EXERCISE DESCRIPTION:
Reproduce the listing below line for line, without any changes.
>> start SUPPLIED MATERIAL
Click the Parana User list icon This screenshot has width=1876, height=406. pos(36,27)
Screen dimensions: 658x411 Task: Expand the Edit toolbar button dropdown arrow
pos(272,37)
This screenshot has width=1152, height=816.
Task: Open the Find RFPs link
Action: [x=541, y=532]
>> end SUPPLIED MATERIAL
OUTPUT OF THE EXERCISE:
Click the Parana User list icon This screenshot has width=1876, height=406. pos(36,27)
Screen dimensions: 658x411 Task: Expand the Edit toolbar button dropdown arrow
pos(272,37)
This screenshot has width=1152, height=816.
Task: Open the Find RFPs link
Action: [x=541, y=532]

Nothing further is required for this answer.